A Francisco, el Papa de los pobres, se le entiende perfectamente. Como le pasaba al de Galilea. Sus palabras ?y sobre todo sus hechos- no necesitan exégetas, ni doctores en teología, ni vaticanistas especializadísimos, ni clérigos autorizados por cargos archieclesiales para explicar qué es lo que ha querido decir con sus palabras ?y sobre todo con sus hechos-.
Con el buen humor que proporciona el amor, los que vemos en Francisco un regalo de Dios para un tiempo convulso de cambios globales, no nos cansamos de decir que es un Papa "plagiador". No es nada original, todo lo que dice y lo que hace ya lo hizo y dijo Jesús hace más de dosmil años.
Eso de comer con los pobres, lavar los pies a los que sufren, poner a los niños como ejemplo y darles la palabra, invitar a los más débiles a que suban al coche oficial para que le ayuden a saludar, denunciar los sistemas económicos que no tienen a la persona como centro y culmen, pedir la paz abrazándose con hermanos de otras religiones, levantar la voz para que acabe el silencio de los cristianos ante las situaciones injustas, escuchar la voz del pueblo de Dios, saltarse el protocolo cuando va contra el sentido común y rezar por todos en todo momento. Nada nuevo porque ya lo hizo Jesús. O muy nuevo, porque no se recuerda nada igual en un Papa desde tiempo inmemorial.
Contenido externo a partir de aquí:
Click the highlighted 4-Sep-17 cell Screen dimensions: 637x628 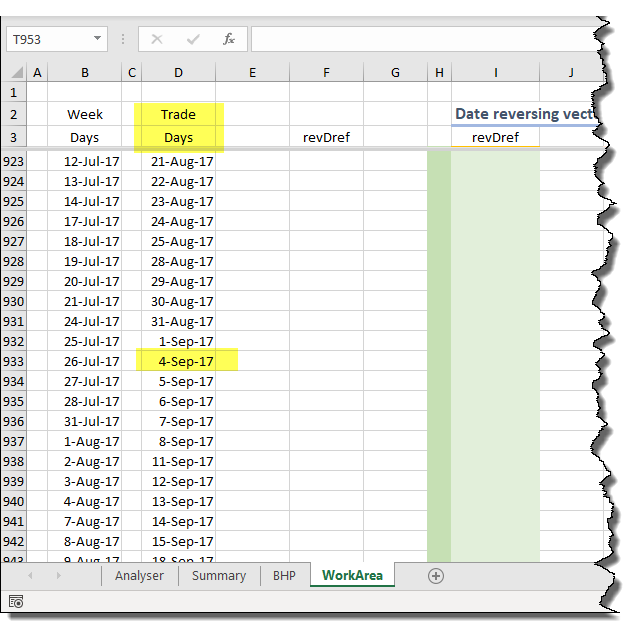(180, 361)
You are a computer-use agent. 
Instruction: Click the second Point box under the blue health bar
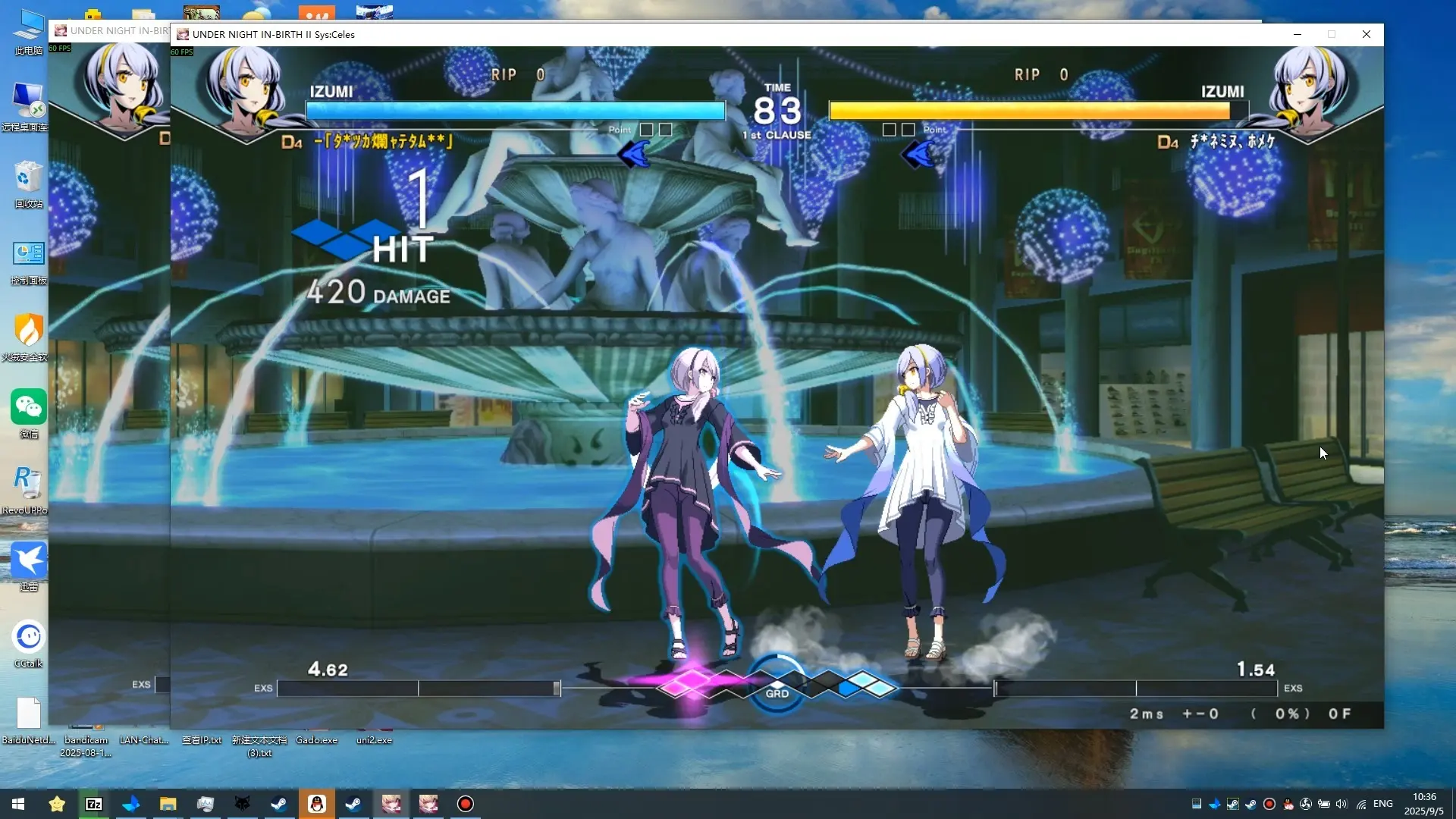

El Papa de los pobres no es sólo un regalo para el pueblo de Dios. En este momento histórico en el que parece que la humanidad despierta de la injusticia institucionalizada; justo cuando el reloj del planeta comienza su cuenta atrás por el abuso al que ha sido sometido por el hombre? aparece Francisco y nos recuerda que hay que vivir con la alegría del Evangelio. Que no hay que buscar fuera lo que todos tenemos dentro. Que se trata de escuchar a Dios en nuestro interior y dejarlo salir fuera. Que la felicidad no es otra cosa que dejar el mundo mejor de como lo encontramos, que la verdadera felicidad está en hacer felices a los demás.